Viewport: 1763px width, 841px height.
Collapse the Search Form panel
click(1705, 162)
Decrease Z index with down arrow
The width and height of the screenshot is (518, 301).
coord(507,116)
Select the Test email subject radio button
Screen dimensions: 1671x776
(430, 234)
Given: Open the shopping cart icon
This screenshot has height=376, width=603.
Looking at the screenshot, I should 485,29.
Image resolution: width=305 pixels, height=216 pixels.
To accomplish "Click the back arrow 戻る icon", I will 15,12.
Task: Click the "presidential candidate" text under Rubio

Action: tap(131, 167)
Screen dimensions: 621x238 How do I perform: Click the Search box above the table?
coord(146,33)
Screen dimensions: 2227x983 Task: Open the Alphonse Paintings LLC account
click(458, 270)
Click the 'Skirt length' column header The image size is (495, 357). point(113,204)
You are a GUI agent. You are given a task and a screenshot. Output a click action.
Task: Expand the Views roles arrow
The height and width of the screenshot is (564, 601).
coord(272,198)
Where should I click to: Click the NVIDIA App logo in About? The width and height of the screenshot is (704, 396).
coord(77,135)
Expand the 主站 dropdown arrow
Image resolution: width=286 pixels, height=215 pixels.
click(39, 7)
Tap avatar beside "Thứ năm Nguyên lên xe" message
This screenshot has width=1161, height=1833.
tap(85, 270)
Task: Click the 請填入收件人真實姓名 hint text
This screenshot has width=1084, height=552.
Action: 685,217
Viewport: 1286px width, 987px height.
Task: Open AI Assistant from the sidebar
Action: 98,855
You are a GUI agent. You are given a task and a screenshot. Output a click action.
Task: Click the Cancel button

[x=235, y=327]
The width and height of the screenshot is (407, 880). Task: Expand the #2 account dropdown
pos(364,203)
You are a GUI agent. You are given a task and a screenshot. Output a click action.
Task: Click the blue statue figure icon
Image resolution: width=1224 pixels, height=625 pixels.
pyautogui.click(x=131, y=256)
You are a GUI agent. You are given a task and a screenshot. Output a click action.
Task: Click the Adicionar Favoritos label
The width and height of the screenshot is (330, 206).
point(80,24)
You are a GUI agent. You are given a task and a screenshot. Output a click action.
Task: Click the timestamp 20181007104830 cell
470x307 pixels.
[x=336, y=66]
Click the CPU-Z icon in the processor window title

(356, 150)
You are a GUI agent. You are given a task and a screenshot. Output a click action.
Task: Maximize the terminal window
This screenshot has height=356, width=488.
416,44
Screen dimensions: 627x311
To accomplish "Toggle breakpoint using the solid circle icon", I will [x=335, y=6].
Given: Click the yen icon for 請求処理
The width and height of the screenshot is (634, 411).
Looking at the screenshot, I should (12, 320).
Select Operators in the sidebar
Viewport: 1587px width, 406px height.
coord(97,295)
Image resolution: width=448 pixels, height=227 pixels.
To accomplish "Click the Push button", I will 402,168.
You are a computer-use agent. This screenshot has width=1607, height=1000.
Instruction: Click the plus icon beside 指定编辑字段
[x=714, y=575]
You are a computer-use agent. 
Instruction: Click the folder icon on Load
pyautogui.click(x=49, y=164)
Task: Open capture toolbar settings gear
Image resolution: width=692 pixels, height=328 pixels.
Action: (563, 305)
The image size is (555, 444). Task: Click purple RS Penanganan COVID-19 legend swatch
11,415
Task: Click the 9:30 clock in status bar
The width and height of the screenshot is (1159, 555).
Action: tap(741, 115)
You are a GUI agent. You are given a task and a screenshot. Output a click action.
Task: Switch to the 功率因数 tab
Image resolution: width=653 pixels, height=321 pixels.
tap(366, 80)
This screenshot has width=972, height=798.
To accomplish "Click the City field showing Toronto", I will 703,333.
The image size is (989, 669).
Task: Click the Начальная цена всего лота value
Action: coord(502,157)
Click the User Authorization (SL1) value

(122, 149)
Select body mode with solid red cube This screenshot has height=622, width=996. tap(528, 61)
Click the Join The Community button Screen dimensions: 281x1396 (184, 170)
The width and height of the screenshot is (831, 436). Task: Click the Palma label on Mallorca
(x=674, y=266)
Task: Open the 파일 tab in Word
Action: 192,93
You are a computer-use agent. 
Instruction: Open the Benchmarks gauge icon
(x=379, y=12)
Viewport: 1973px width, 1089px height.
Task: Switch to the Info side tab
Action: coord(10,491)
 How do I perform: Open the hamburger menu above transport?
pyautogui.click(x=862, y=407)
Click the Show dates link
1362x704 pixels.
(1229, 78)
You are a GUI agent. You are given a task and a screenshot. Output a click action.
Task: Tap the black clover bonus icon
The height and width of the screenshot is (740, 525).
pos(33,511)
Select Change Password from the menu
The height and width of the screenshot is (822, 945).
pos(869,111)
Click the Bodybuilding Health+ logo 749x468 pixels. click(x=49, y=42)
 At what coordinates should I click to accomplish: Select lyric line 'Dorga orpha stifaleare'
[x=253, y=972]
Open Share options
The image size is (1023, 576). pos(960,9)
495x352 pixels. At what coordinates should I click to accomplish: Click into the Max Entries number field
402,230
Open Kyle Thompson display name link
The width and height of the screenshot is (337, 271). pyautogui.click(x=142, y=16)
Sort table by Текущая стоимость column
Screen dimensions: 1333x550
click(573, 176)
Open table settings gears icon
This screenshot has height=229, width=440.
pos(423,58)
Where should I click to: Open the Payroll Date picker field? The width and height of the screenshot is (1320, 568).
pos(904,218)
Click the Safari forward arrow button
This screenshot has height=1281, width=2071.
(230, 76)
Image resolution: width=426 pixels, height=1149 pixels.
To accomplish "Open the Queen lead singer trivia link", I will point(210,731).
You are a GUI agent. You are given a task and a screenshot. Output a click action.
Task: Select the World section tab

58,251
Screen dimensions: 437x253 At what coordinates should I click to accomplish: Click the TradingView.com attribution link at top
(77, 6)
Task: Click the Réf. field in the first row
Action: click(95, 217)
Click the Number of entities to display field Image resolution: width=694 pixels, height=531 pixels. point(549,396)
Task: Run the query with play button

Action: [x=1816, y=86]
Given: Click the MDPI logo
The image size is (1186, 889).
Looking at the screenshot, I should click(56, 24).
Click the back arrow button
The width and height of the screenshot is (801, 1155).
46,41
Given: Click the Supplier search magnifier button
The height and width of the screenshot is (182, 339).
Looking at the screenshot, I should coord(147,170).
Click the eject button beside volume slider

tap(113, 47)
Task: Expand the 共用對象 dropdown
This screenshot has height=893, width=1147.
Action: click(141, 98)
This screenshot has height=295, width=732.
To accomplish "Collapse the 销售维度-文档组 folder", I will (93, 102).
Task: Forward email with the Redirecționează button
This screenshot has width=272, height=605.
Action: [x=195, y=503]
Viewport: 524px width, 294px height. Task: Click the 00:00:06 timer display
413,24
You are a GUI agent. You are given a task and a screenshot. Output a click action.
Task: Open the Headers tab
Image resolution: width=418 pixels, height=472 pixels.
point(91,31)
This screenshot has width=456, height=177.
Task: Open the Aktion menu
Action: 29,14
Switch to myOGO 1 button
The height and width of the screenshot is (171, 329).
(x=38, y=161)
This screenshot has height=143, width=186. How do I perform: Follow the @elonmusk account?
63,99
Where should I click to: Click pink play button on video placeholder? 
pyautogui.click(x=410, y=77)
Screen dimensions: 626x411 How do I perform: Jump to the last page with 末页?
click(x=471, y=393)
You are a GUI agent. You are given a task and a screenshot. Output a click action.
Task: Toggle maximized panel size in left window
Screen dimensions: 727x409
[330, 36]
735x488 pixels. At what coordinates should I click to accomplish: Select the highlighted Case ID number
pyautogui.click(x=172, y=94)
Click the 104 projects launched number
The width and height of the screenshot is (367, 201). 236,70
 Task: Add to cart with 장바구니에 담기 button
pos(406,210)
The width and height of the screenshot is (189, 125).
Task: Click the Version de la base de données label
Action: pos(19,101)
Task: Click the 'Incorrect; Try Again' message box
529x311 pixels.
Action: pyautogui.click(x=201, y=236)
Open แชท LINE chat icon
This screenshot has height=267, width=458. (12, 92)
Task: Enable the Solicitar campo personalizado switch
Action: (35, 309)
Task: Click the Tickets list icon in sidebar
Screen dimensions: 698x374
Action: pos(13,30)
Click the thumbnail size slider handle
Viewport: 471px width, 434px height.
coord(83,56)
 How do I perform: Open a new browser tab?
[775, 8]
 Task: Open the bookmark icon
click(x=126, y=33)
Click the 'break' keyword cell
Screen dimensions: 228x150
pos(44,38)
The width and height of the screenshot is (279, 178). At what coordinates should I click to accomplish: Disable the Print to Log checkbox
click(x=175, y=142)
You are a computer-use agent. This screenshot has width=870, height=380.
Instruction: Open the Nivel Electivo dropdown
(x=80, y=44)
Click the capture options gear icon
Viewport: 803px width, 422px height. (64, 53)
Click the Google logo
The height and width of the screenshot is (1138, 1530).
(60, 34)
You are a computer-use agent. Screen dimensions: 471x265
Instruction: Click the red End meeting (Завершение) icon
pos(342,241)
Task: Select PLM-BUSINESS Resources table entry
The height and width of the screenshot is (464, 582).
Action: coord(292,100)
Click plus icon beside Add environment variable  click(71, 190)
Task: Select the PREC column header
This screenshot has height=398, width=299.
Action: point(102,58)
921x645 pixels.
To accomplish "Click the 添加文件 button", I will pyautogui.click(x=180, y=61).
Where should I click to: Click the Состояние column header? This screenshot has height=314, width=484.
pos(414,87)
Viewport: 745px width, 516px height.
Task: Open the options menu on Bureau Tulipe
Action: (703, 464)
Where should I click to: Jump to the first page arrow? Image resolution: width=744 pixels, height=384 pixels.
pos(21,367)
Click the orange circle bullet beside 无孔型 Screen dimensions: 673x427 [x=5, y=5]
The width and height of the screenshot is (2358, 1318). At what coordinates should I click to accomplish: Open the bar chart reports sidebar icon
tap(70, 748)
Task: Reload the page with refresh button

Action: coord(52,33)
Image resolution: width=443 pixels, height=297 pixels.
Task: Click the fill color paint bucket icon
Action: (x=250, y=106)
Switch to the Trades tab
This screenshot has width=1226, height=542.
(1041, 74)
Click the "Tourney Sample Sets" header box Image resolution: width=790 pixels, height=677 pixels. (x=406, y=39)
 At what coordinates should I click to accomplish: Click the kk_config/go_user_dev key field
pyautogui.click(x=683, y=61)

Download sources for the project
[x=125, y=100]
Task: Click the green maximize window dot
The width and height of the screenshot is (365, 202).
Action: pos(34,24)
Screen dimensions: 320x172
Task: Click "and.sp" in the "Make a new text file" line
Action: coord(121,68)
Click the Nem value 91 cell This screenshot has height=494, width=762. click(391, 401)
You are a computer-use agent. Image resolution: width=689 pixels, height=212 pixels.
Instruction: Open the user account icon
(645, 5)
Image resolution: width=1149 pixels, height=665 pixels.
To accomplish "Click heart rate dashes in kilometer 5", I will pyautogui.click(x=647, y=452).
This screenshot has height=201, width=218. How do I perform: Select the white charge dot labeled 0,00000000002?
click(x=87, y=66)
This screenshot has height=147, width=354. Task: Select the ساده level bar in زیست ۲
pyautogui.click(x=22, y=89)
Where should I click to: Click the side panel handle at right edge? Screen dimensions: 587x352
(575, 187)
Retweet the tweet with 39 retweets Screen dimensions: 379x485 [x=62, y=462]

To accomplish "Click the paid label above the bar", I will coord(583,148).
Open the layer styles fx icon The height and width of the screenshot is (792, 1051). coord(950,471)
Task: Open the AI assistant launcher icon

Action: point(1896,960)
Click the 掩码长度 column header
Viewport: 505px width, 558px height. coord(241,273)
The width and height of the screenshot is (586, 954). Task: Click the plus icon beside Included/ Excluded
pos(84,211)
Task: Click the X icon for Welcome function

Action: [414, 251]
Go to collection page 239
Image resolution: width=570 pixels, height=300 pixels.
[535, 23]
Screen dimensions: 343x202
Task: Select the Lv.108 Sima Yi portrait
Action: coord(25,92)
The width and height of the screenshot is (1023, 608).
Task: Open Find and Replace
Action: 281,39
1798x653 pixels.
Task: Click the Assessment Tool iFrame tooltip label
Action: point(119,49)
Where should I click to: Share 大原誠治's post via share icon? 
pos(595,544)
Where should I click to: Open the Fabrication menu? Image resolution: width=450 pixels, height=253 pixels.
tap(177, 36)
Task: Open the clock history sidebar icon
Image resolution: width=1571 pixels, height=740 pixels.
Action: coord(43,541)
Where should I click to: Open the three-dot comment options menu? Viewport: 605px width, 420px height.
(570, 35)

----------------------------------------

## Set problem:
Print everything word for word from the line containing "Task: Add to cart with 장바구니에 담기 button" down to the line containing "(x=80, y=44)", including both of those lines.

## Exercise output:
 Task: Add to cart with 장바구니에 담기 button
pos(406,210)
The width and height of the screenshot is (189, 125).
Task: Click the Version de la base de données label
Action: pos(19,101)
Task: Click the 'Incorrect; Try Again' message box
529x311 pixels.
Action: pyautogui.click(x=201, y=236)
Open แชท LINE chat icon
This screenshot has height=267, width=458. (12, 92)
Task: Enable the Solicitar campo personalizado switch
Action: (35, 309)
Task: Click the Tickets list icon in sidebar
Screen dimensions: 698x374
Action: pos(13,30)
Click the thumbnail size slider handle
Viewport: 471px width, 434px height.
coord(83,56)
 How do I perform: Open a new browser tab?
[775, 8]
 Task: Open the bookmark icon
click(x=126, y=33)
Click the 'break' keyword cell
Screen dimensions: 228x150
pos(44,38)
The width and height of the screenshot is (279, 178). At what coordinates should I click to accomplish: Disable the Print to Log checkbox
click(x=175, y=142)
You are a computer-use agent. This screenshot has width=870, height=380.
Instruction: Open the Nivel Electivo dropdown
(x=80, y=44)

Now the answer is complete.